Al-Shabaka, 19 aprile 2023.  

Il controllo del Presidente dell’Autorità Palestinese (AP) Mahmoud Abbas sul sistema politico e giudiziario palestinese è un argomento di discussione quotidiana tra i palestinesi. In effetti, dopo il suo decreto n. 17 del 28 ottobre 2022, che ordinava l’istituzione del Consiglio supremo degli organi giudiziari e della magistratura (SCJBA) di cui sarebbe stato a capo, molti hanno criticato il suo governo sempre più autoritario. Ma il decreto n. 17 ha molti precedenti; dal 2007, Abbas ha emesso circa 400 decreti che rafforzano la sua autorità sul sistema giudiziario.

Consolidando il dominio dell’autorità esecutiva sul sistema giudiziario, i decreti di Abbas contribuiscono a proteggere lui e l’élite al potere dalle responsabilità. A dire il vero, il dominio di Abbas è limitato alla Cisgiordania. A seguito della divisione politica palestinese del 2006 tra Fatah e Hamas, Abbas ha perso il controllo su Gaza e, nel 2007, l’Alto Consiglio Giudiziario (HJC) è stato diviso tra i due territori occupati.

Questo policy brief esamina quindi come Abbas sia riuscito a stringere la sua morsa sul sistema giudiziario palestinese in Cisgiordania ed esamina le implicazioni di queste azioni sulla società civile palestinese, compresi il settore no-profit, i sindacati e i movimenti sociali. Il documento si conclude con suggerimenti su come affrontare il governo autoritario di Abbas e riformare lo status quo.

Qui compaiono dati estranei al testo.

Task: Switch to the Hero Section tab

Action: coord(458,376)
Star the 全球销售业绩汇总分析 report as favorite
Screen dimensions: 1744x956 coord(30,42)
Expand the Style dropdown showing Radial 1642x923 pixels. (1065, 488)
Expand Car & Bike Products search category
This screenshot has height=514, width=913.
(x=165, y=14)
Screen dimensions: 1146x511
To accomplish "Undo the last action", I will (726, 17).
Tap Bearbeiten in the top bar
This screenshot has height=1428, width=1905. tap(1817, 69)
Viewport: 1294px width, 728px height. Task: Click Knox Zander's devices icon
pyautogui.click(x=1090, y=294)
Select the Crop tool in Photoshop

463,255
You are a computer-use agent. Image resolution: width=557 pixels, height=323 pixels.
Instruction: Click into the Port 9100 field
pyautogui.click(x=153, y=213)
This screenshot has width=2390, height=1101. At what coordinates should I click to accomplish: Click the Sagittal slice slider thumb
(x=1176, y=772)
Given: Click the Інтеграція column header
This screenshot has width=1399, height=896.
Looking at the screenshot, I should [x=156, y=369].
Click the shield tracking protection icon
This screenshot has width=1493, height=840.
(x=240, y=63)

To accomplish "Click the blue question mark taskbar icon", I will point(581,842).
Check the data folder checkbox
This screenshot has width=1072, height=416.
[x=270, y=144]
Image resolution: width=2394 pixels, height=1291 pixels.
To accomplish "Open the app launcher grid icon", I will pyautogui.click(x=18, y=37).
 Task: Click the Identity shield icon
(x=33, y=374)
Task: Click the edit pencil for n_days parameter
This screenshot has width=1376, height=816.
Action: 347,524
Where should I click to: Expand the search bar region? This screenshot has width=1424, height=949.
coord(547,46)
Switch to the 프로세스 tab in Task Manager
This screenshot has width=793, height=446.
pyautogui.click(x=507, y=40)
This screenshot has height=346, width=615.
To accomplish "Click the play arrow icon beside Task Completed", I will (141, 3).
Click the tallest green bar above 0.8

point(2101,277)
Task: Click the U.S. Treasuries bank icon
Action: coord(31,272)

L’autonomia del potere giudiziario è una misura fondamentale della solidità di un sistema politico ed è esplicitamente sancita dalla legge palestinese. Gli articoli 97 e 98 della Legge fondamentale palestinese stabiliscono che l’autorità giudiziaria “è indipendente e viene esercitata dai tribunali” e che “i giudici sono indipendenti e non sono soggetti ad alcuna autorità diversa da quella della legge”. Gli articoli stabiliscono inoltre che nessun’altra autorità può interferire nella magistratura o negli affari giudiziari e che “la nomina, il trasferimento, il distacco, la delega, la promozione e l’interrogatorio” dei giudici devono avvenire secondo quanto stabilito dalla Legge sull’Autorità Giudiziaria (JAL). Allo stesso modo, gli articoli 1 e 2 della JAL n. 1 del 2002 ribadiscono l’indipendenza dei giudici.

Nonostante queste leggi, Abbas è riuscito a privare la magistratura della sua indipendenza. In questo contesto autoritario, i giudici servono come strumento dell’autorità esecutiva e sono nominati e licenziati a piacimento di Abbas.

Abbas e l’élite di Fatah al potere hanno interferito negli affari del sistema giudiziario in Cisgiordania sin dall’inizio della divisione politica palestinese nel 2006. Ciò è stato reso evidente da sviluppi chiave, tra cui: la nomina di posizioni giudiziarie e di pubblico ministero basate su nulla osta di sicurezza e fedeltà politica; l’interferenza diretta nella nomina, nel licenziamento e nelle dimissioni forzate dei presidenti dell’HJC; il controllo rafforzato sulla Corte Suprema e sui bilanci della magistratura; la mancata attuazione delle sentenze giudiziarie e i continui tentativi di modificare la JAL. Queste e altre politiche hanno contribuito a rafforzare il controllo dell’autorità esecutiva sul sistema giudiziario in Cisgiordania.

È importante comprendere le calcolate misure legali di Abbas per garantire il suo dominio sul sistema giudiziario e i diversi modi in cui i palestinesi si sono opposti ai suoi decreti, al fine di affrontare strategicamente il suo crescente autoritarismo.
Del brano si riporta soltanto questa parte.